# Problem requirements
Could you rewrite the stretch of items from the line containing "You are a computer-use agent. Image" through the line containing "(x=884, y=109)", substituting "Launch" for every "Open" and leaving everything else unchanged? Leave the pictures out of your answer.

# Exercise inputs
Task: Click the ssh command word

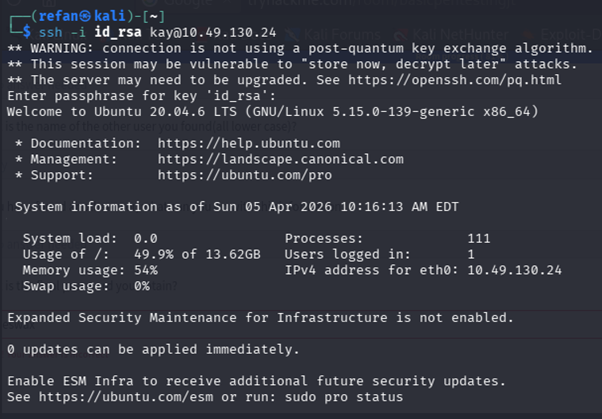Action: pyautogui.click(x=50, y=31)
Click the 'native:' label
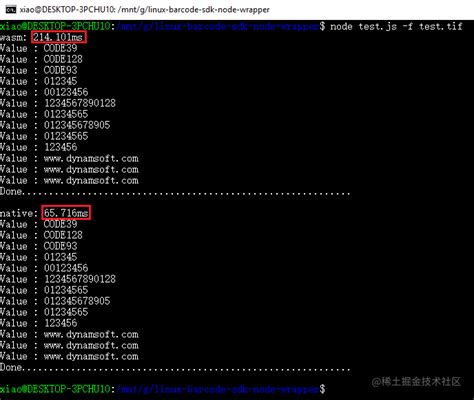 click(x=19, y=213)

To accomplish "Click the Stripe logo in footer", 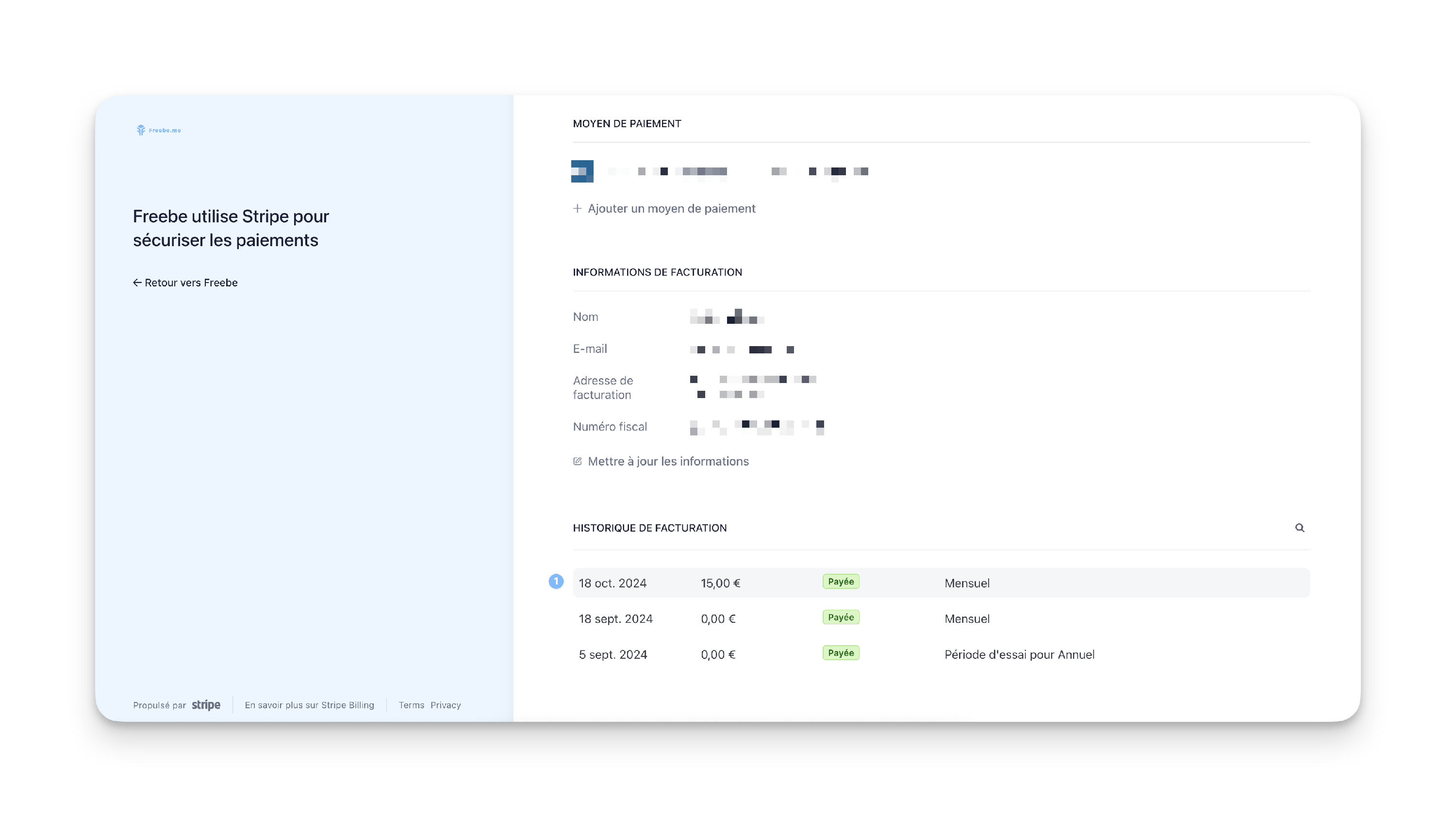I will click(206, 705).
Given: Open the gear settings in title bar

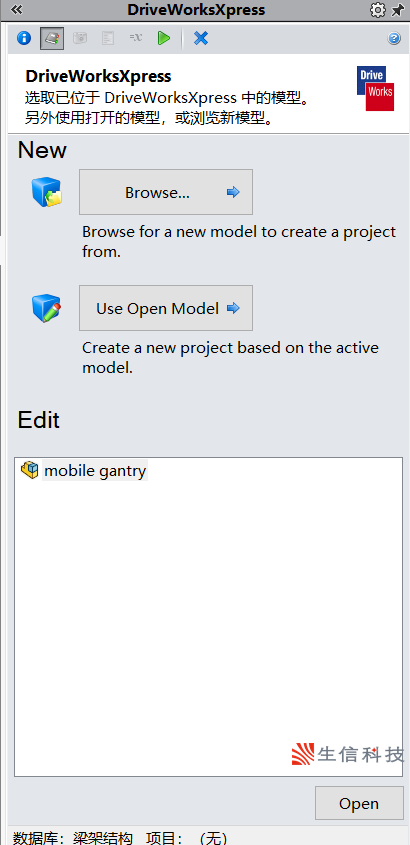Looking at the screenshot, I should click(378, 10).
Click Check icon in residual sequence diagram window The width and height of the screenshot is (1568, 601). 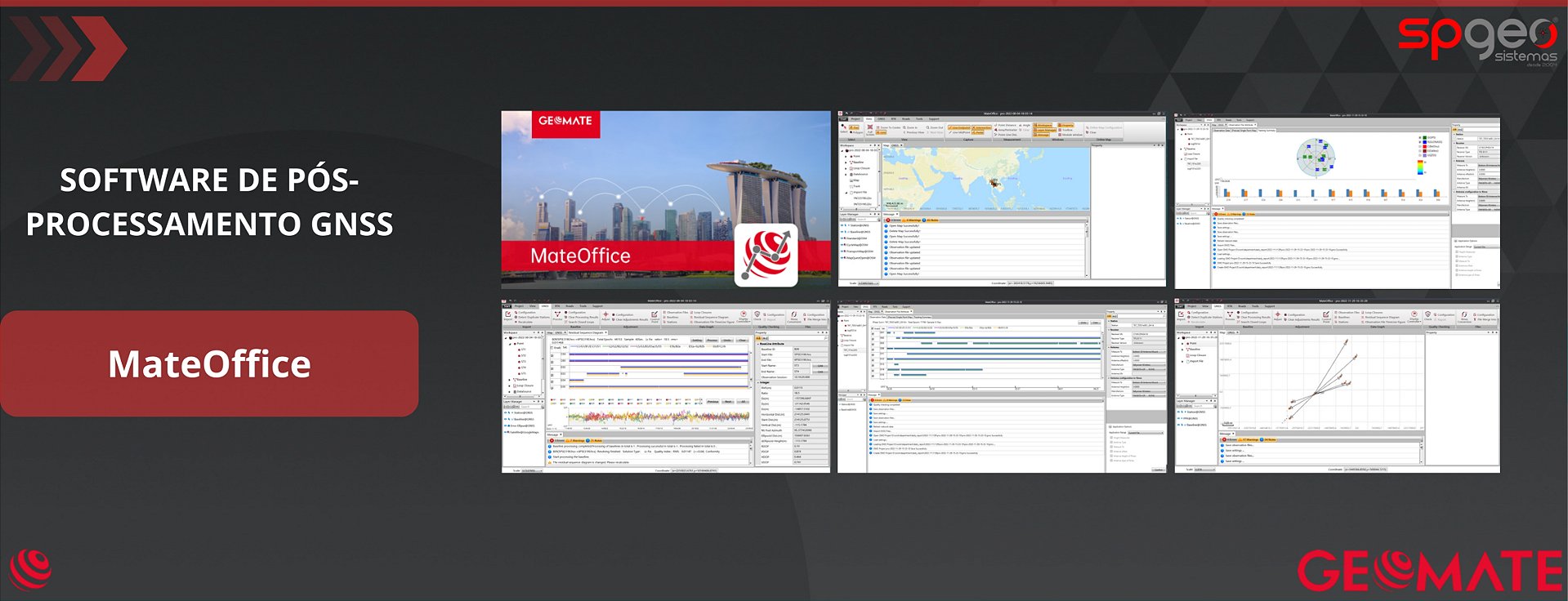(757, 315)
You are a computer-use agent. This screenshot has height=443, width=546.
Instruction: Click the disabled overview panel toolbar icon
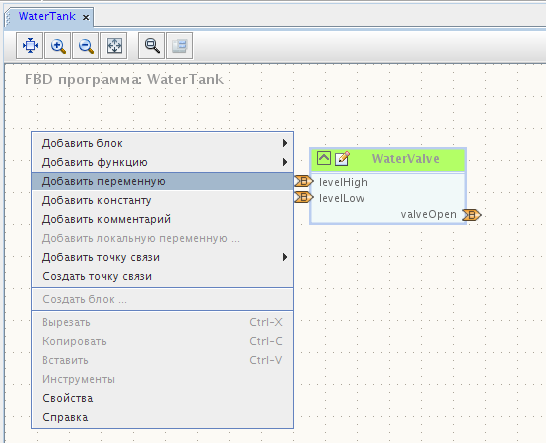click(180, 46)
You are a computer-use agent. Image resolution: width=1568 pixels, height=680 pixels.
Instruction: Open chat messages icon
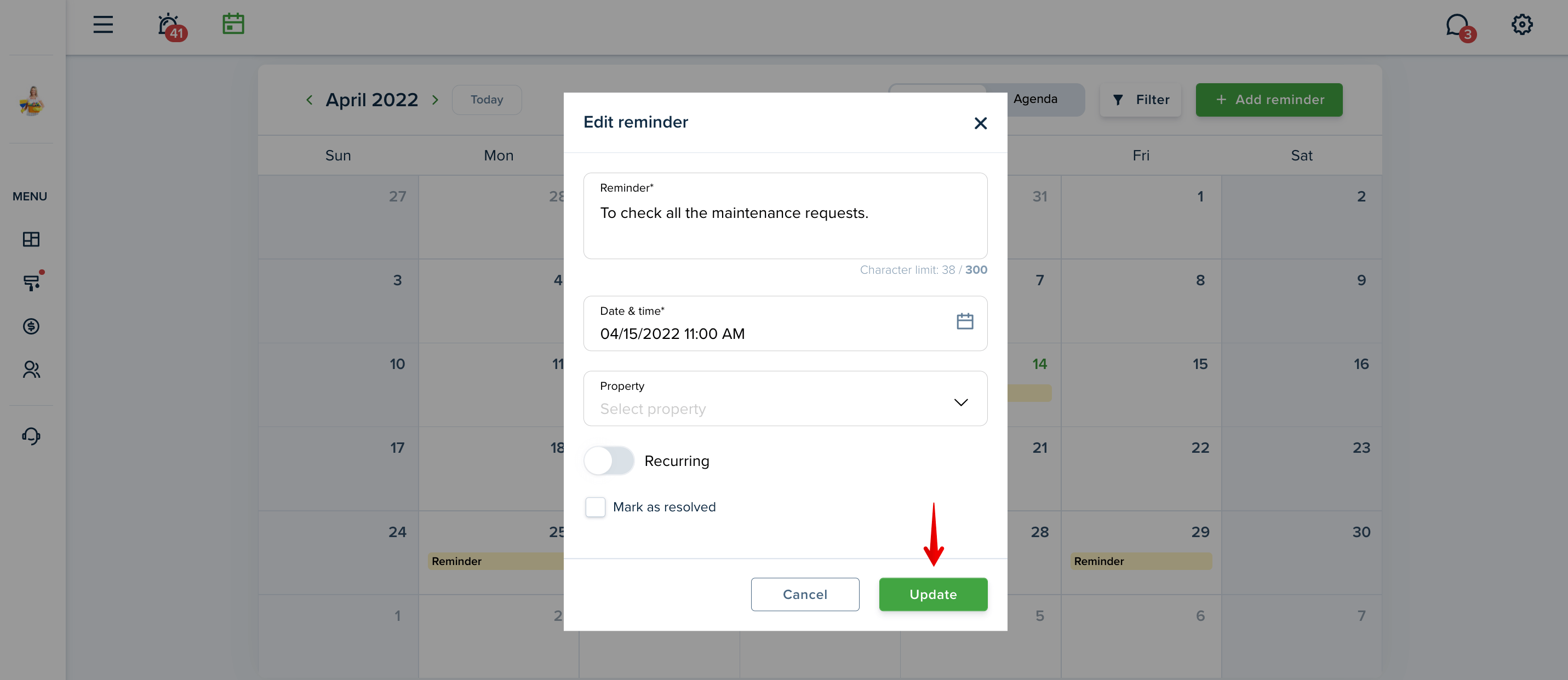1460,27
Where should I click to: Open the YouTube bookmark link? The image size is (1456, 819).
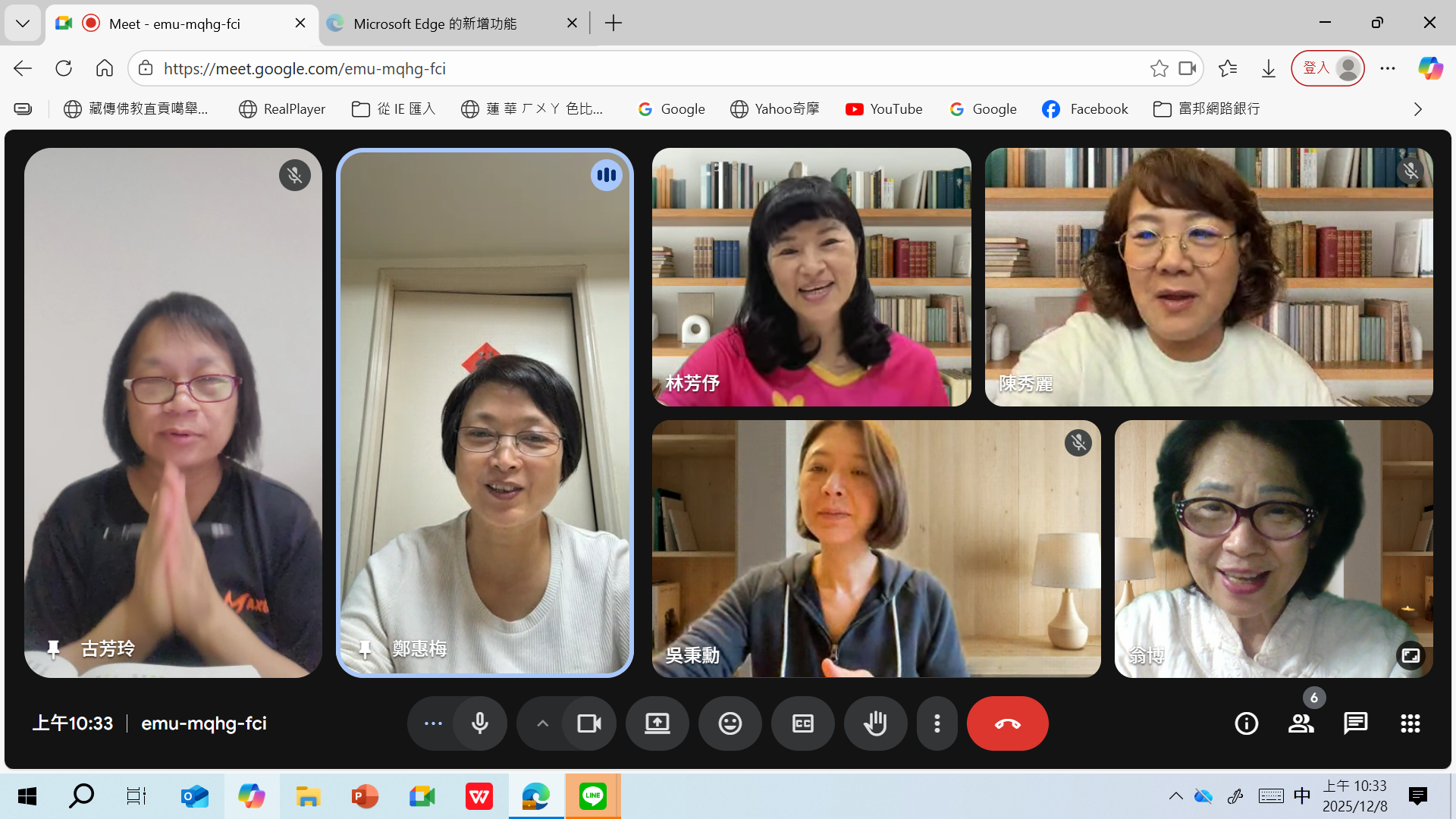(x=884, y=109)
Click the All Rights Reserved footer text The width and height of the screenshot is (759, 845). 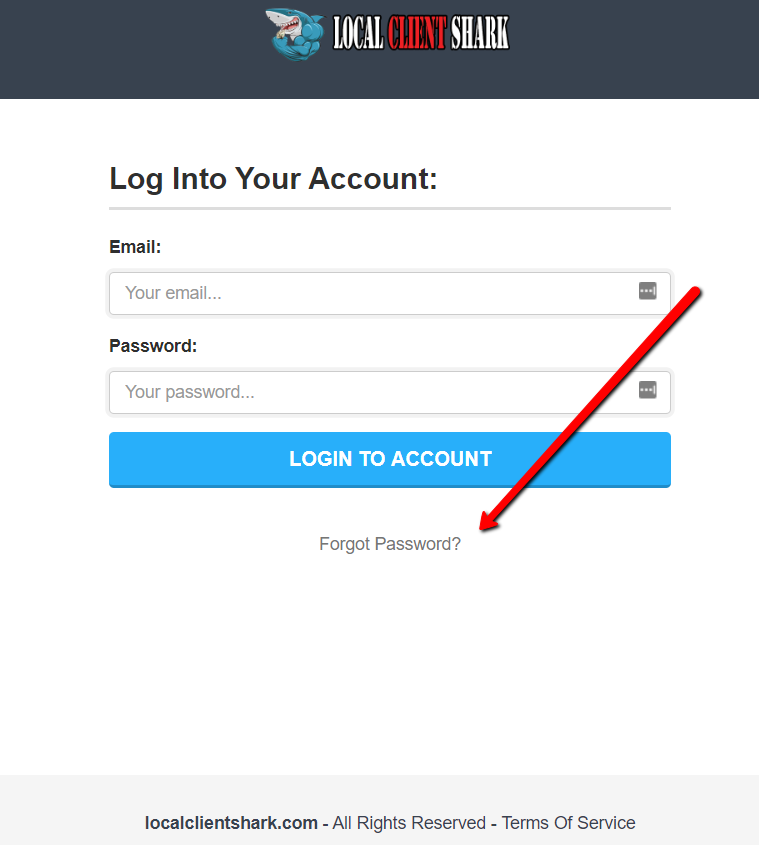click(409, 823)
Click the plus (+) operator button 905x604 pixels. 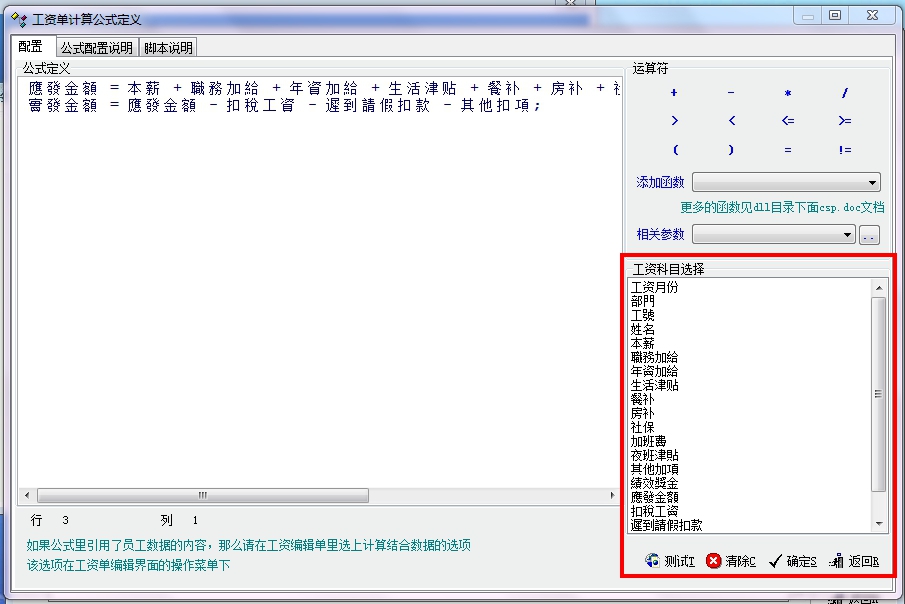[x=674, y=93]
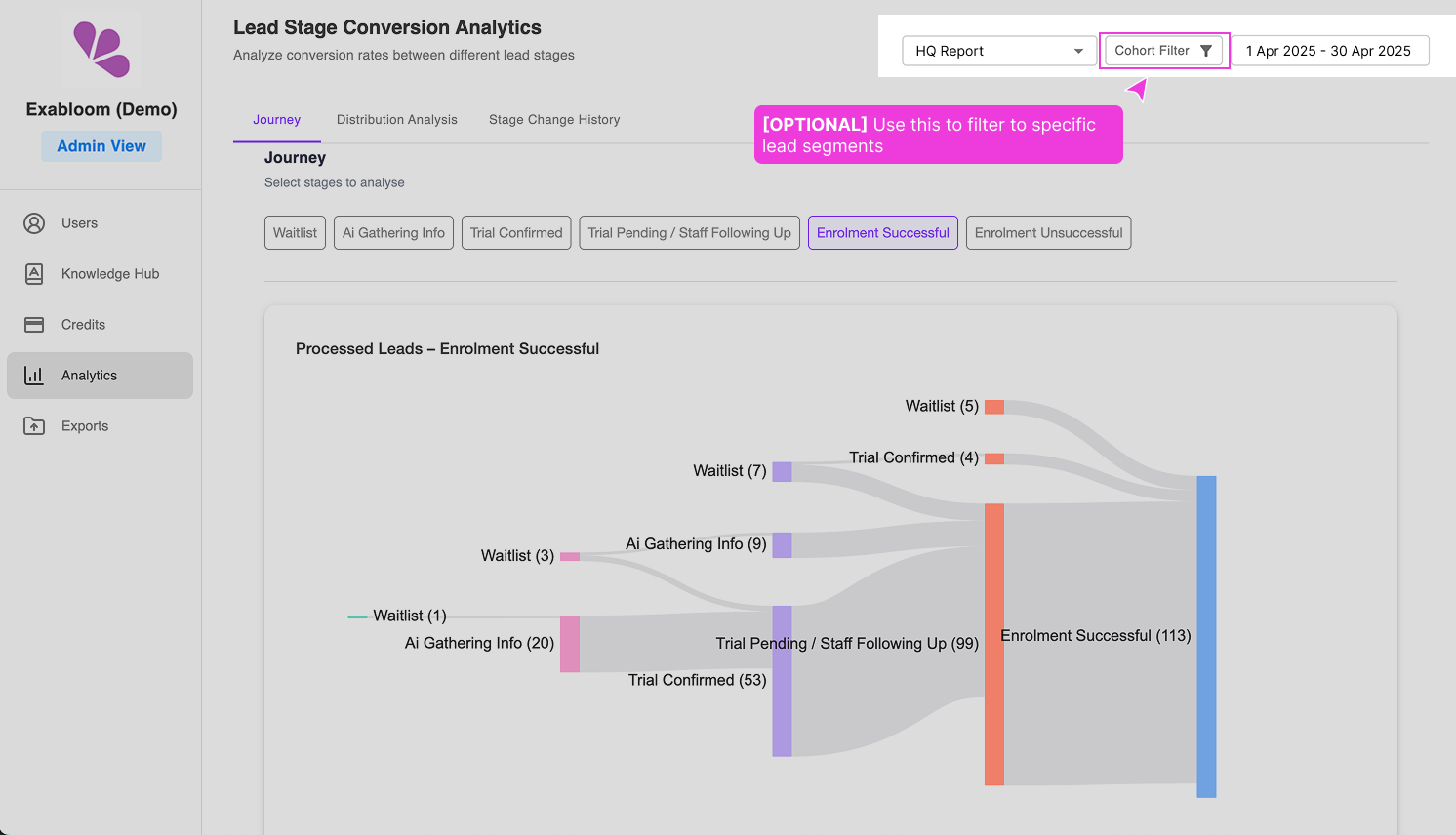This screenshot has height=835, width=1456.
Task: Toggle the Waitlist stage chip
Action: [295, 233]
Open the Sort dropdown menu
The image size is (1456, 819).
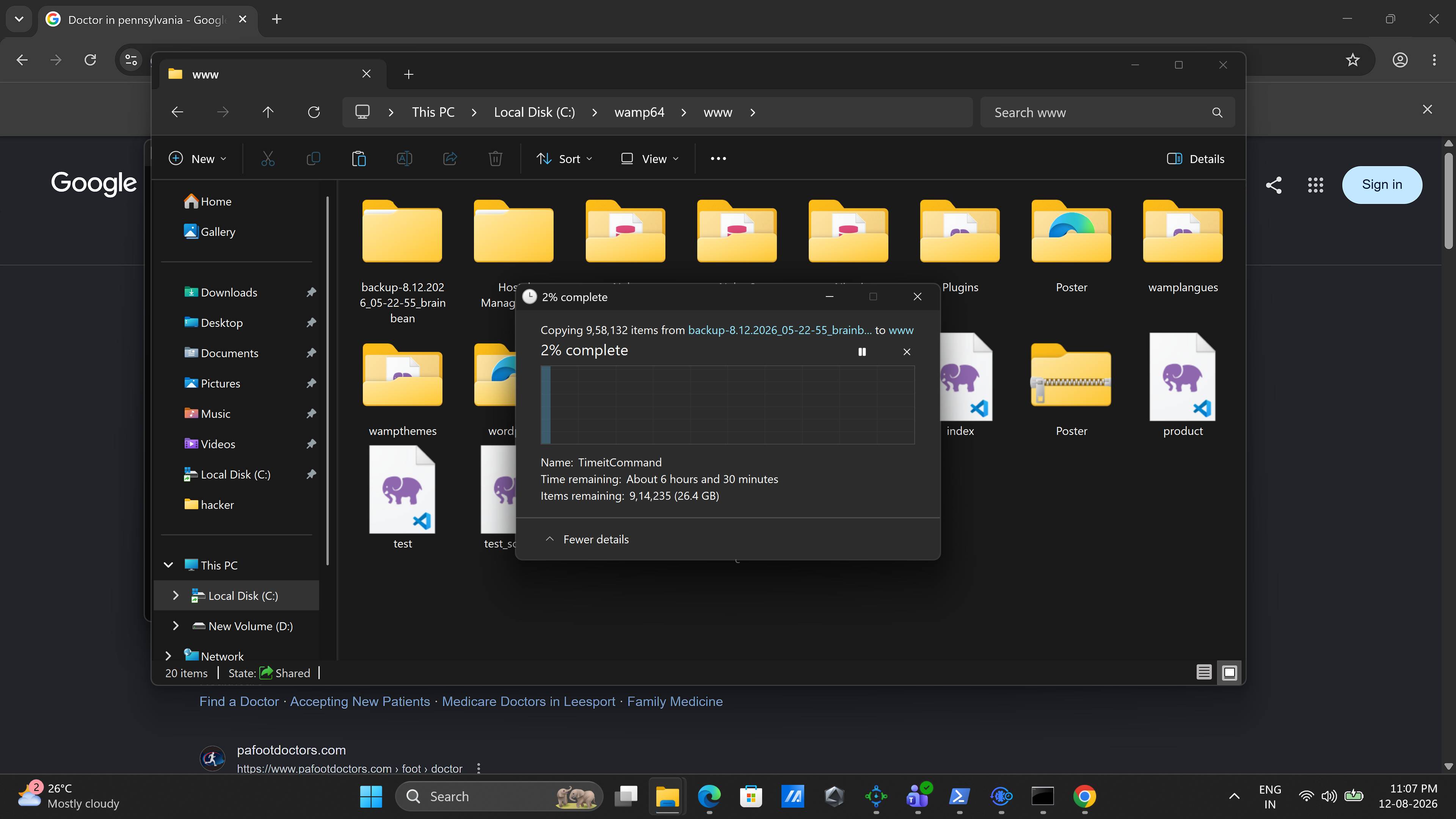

# Solution to this exercise
You are a computer-use agent. Image resolution: width=1568 pixels, height=680 pixels.
Instruction: Launch chat messages icon
1460,27
Where should I click to: Launch the YouTube bookmark link? The image size is (1456, 819).
(x=884, y=109)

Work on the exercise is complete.